São João da Cruz: Doutor e Místico
São João da Cruz (1542-1591) foi o
místico, que juntamente com Santa Teresa de Jesus (1515-1582), empenhou-se na
Reforma da Ordem Carmelita no século XVI. São João da Cruz procurava no silêncio
e na solidão a busca pela União com Deus e não conseguia ver isso nos
Carmelitas de então. Enquanto pensava entrar numa Ordem Religiosa mais austera,
encontrou-se com Santa Teresa que propôs uma Reforma na Ordem Carmelita para
buscar o ideal de seus inícios: silêncio e solidão na União com Deus. Junto com
outros companheiros iniciou essa nova experiência, porém, isso criou um grande
descontentamento na Ordem e provocou uma dura perseguição a esses religiosos
que buscavam a Reforma, principalmente São João da Cruz.
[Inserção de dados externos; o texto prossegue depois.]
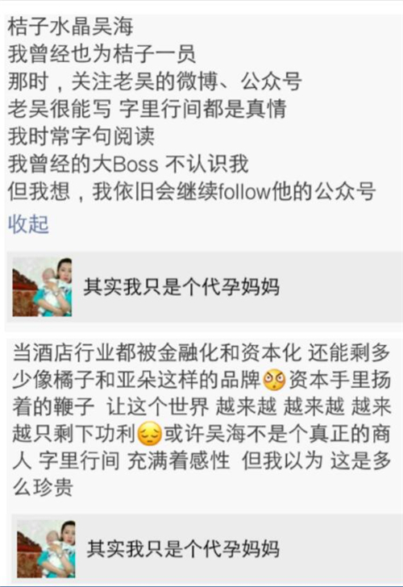Viewport: 403px width, 587px height.
Task: Click the text 或许吴海不是个真正的商
Action: tap(277, 435)
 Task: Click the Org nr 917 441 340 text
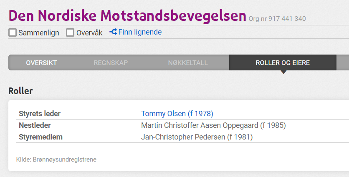click(277, 19)
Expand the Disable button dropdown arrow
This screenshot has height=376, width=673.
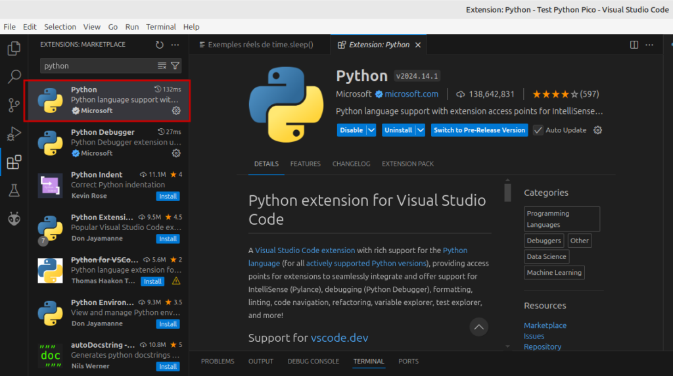(371, 130)
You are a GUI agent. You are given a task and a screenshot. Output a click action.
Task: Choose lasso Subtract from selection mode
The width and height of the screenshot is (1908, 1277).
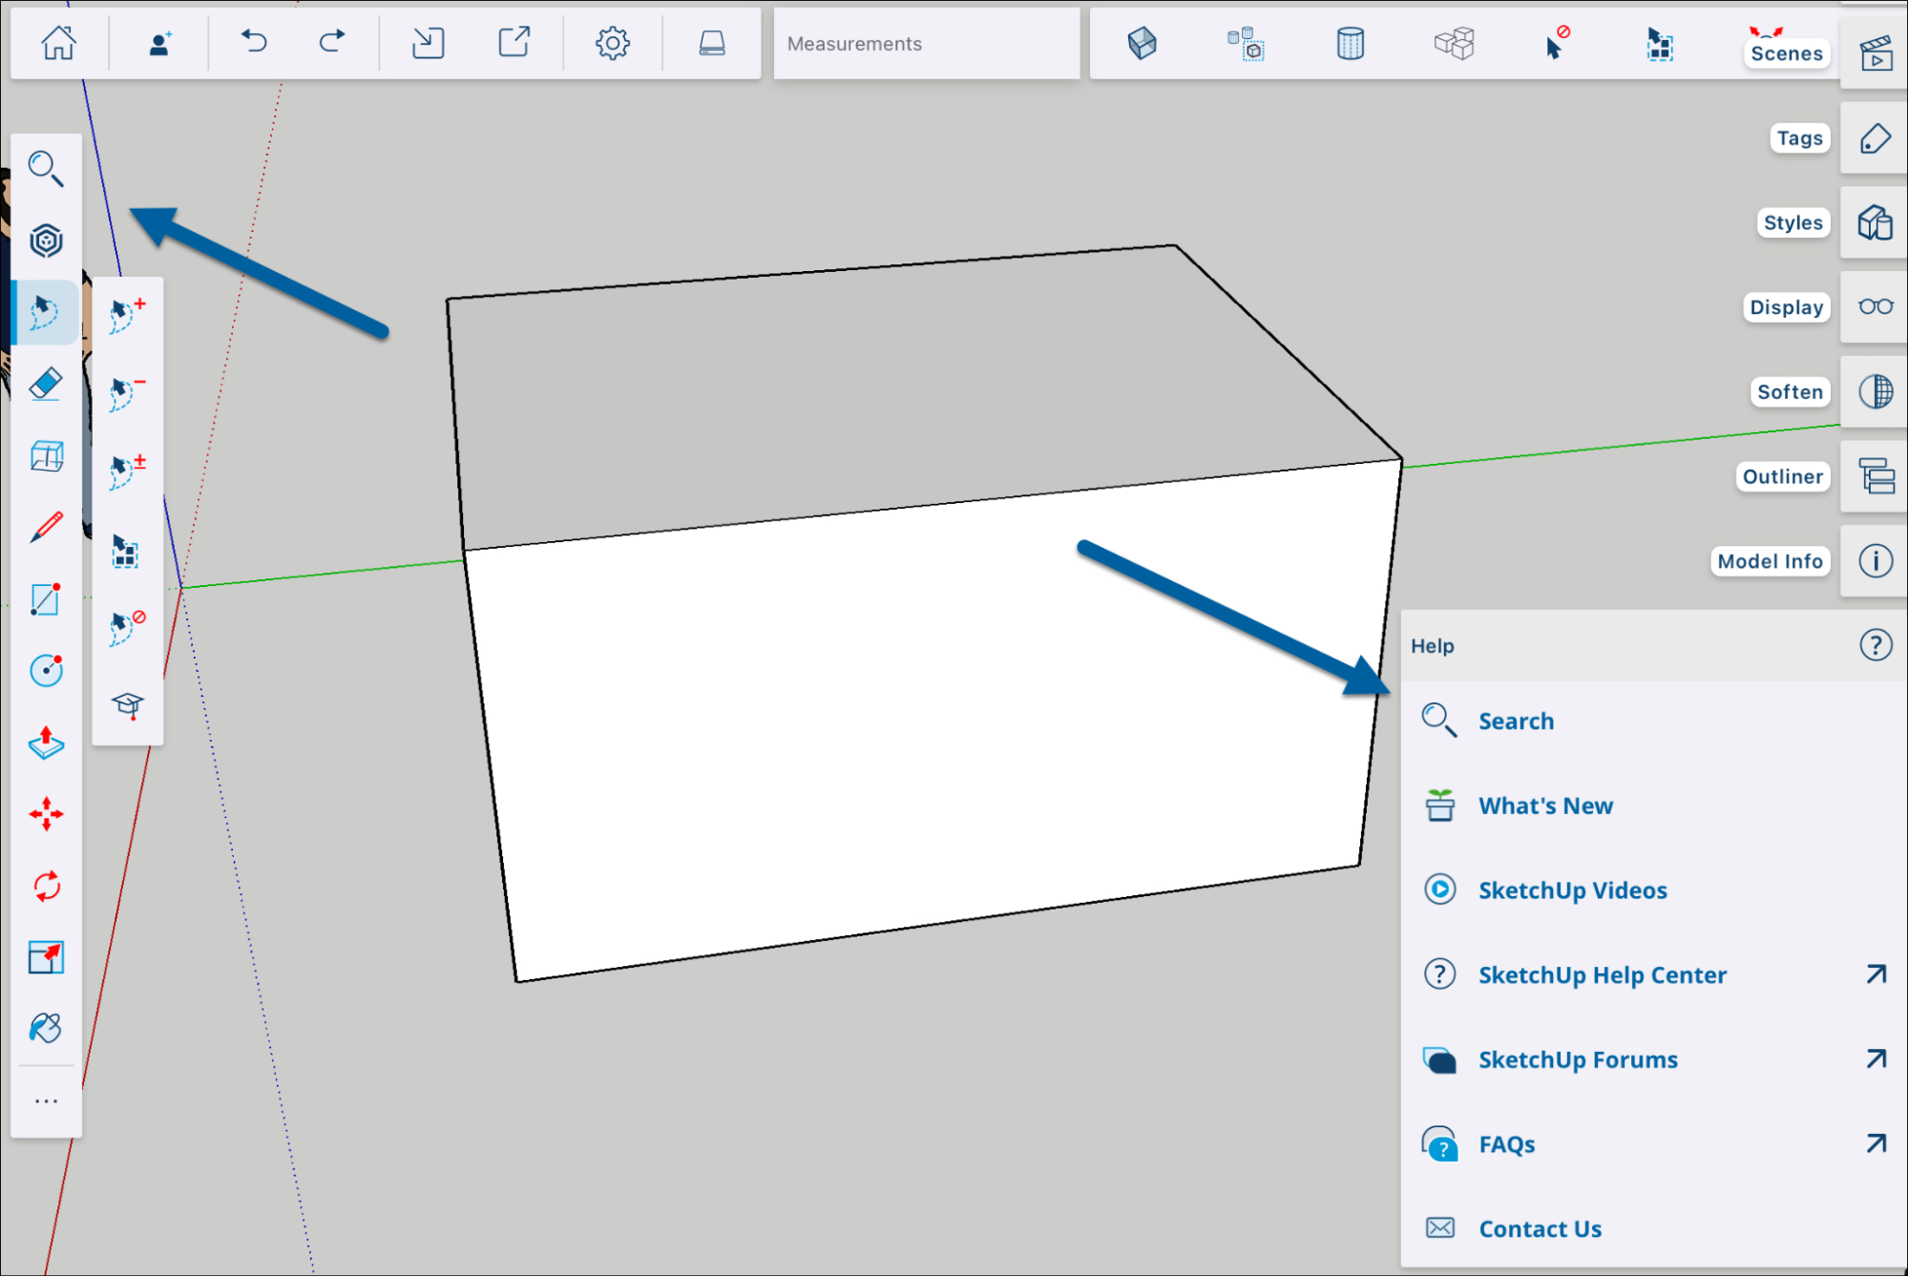(x=127, y=392)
No auge dessa perseguição, São João
da Cruz foi preso em Toledo por seus confrades em 1577. Nesse sofrimento surge
os seus mais belos poemas e pensamentos sobre a união com Deus.
Para São João da Cruz, a União com
Deus provoca na alma a chamada noite escura, fruto não de trevas exteriores,
mas do próprio processo da união da alma com Deus:
Em uma noite escura,
De amor em vivas ânsias inflamada
Oh! ditosa ventura!
Saí sem ser notada,
Já minha casa estando sossegada.
(Canções da Alma. Noite Escura).
Essa noite escura, é causada pelo
próprio processo da União com Deus, pois o que a causa é o fogo amoroso de
Deus, que vai consumindo a alma e fazendo unir-se ao próprio Deus (Cf. 2 Noite
Escura 12,1).
O fundamento da Mística de São João
da Cruz é a União da alma com Deus, e o santo utiliza de toda um aparato
literário e simbólico para demonstrar essa união.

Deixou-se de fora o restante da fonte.